From Naomi Klein, No Logo

…there is little point…in pining for either a mythic brand-free past or some utopian commercial-free future. Branding becomes troubling—as it did in the cases just discussed—when the balance tips dramatically in favor of the sponsoring brand, stripping the hosting culture of its inherent value and treating it as little more than a promotional tool. It is possible for a more balanced relationship to unfold—one in which both sponsor and sponsored hold on to their power and in which clear boundaries are drawn and protected… 39

“Marketing is an organizational function and a set of processes for creating, capturing [added by the authors], communicating and delivering value to customers and for managing customer relationships in ways that benefit the organization and its stakeholders.” Dhruv Grewal and Michael Levy, Marketing (London: McGraw-Hill, 2008) i

Let us begin with a refrain developed in previous postings: value, sense, force. What follows will differentiate from the trite position that marketing pedagogy is a biopolitical project. That marketing seeks to goad life into mutation and habituation, and to raise the power of information to the nth degree seems almost obvious. This much is true of marketing: sensation-desire-information are its very lifeblood. By adding the participle “capturing” to the definition the authors show clearly that some mechanism (or abstract diagram) is necessary to assemble flows of communication with the production of consumer desire (cf.

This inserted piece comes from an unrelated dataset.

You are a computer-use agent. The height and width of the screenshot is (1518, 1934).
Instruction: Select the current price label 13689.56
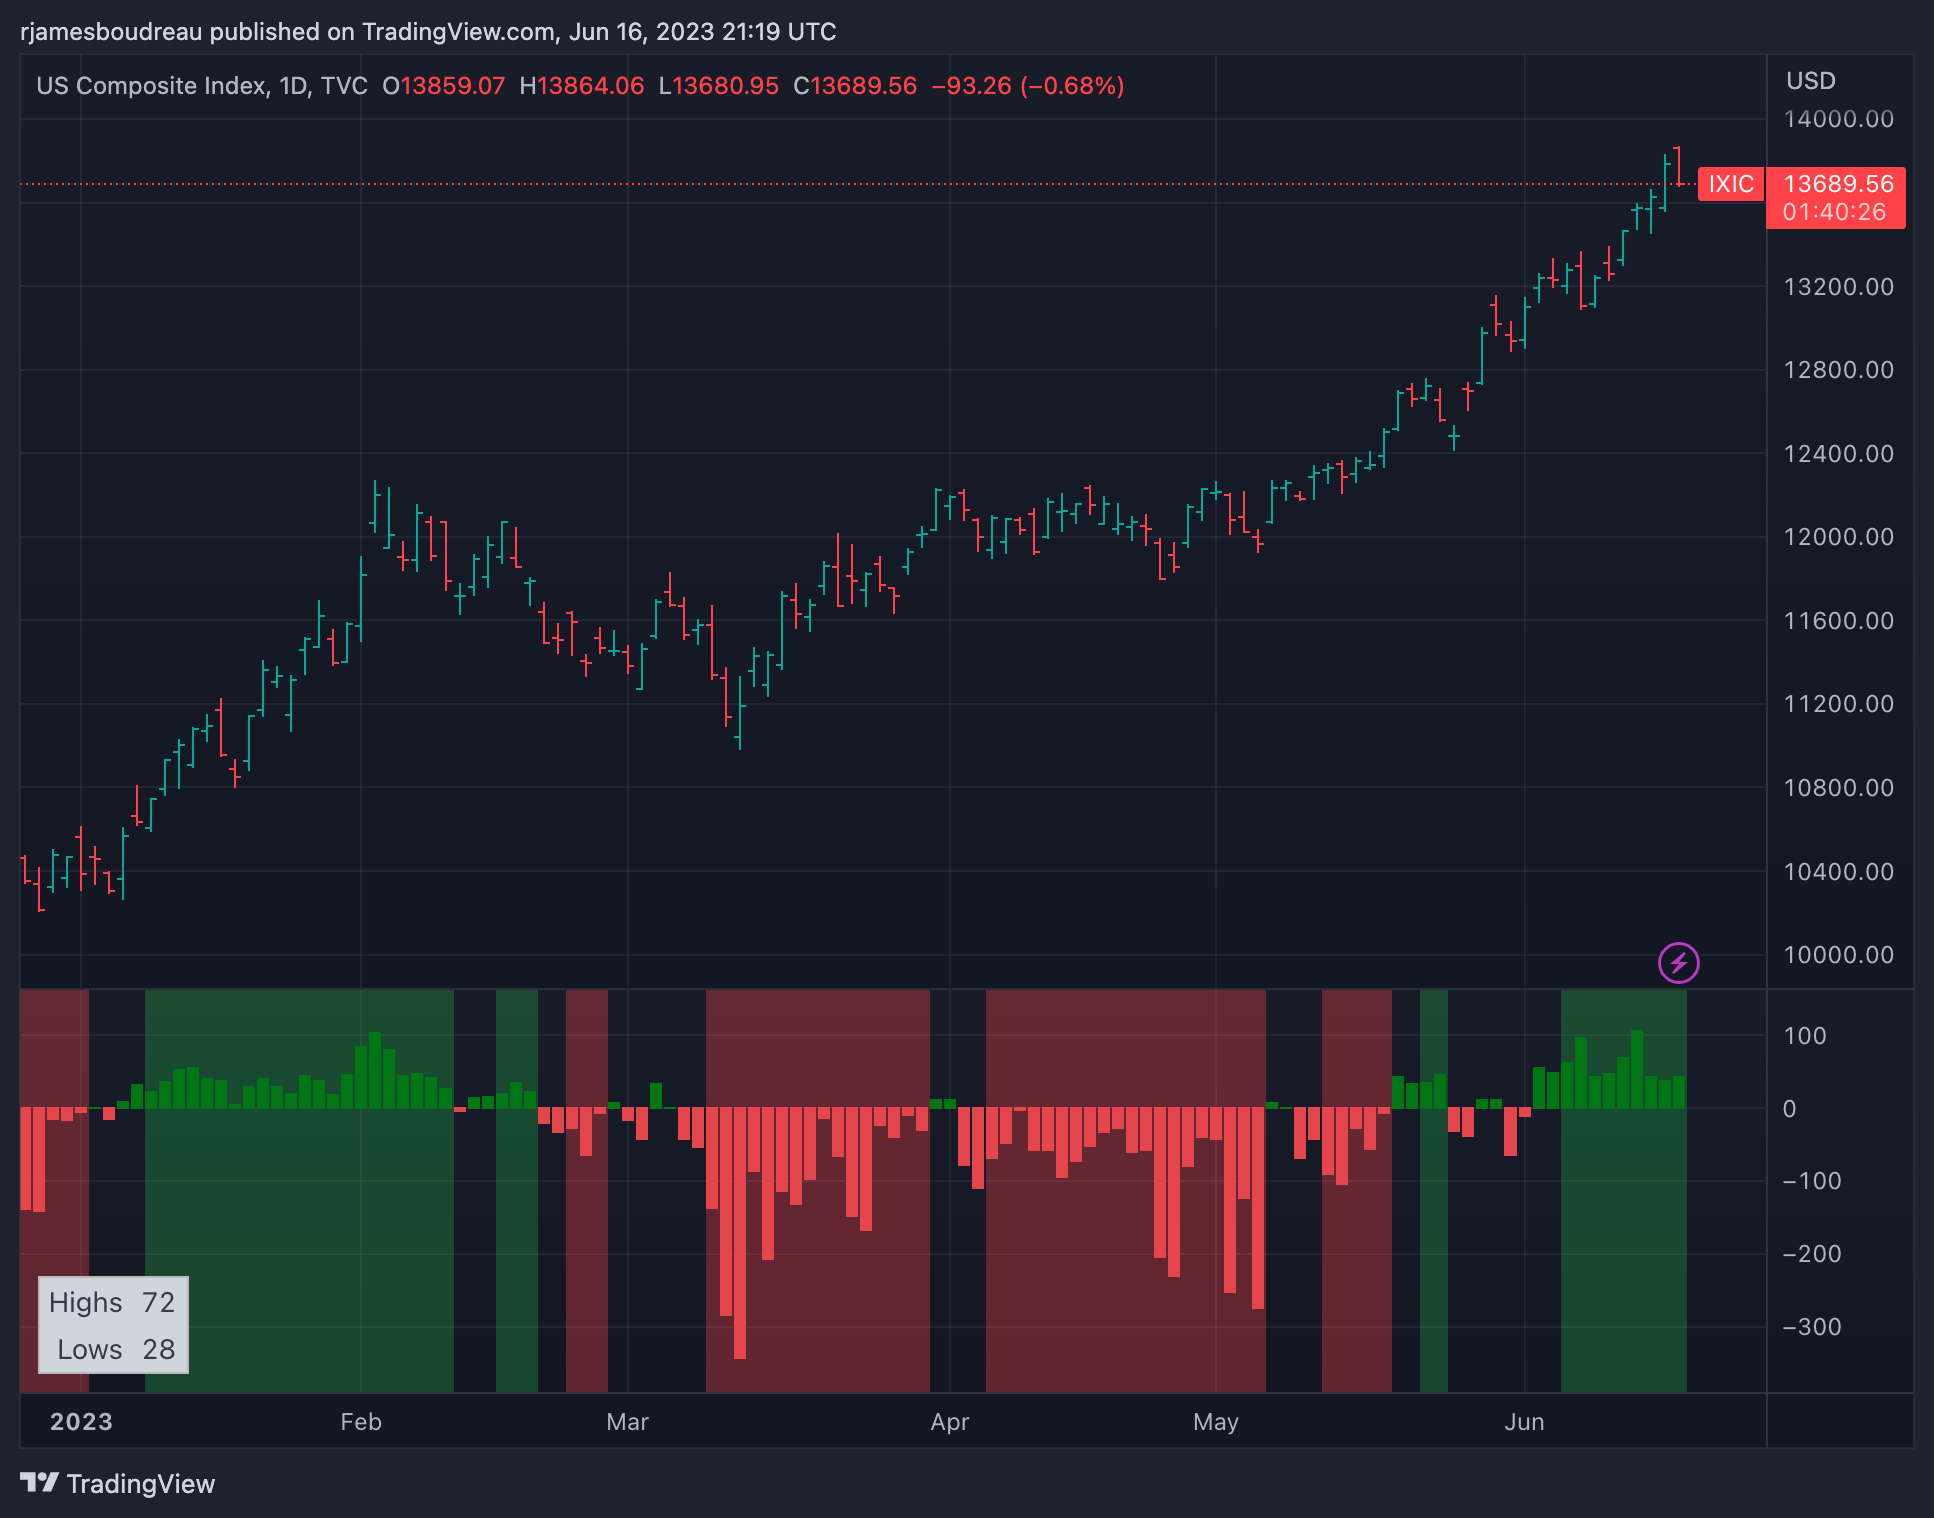(1838, 184)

Virilio, Information Bomb 17). That is not a turgid sentence. It means simply this: that new media advertising builds on the machinery that came before it. Virilio in The Information Bomb tells us that advertising has shifted from the 20th century function of producing consumer desire to what he calls pure communication. Facebook and the spacetime of Web 2.0 (the informatization of everything). Desire needs to be captured and entrained (a neutralizing-potentializing circuit) through and in the flow of information—in the mode of communication—itself. We are all entrepreneurs of the self, even and perhaps in a special way when we disavow that capitalism as the extraction of surplus value from the processes of the world is the destiny of posthumanity. In what sense is marketing pedagogy a biopolitical process? How does marketing situate itself vis a vis the production of desire in the interest of domination? The aim then is to produce mutations in habit that allow an unmediated experience of virtuality. The transvaluation of all values must value becoming.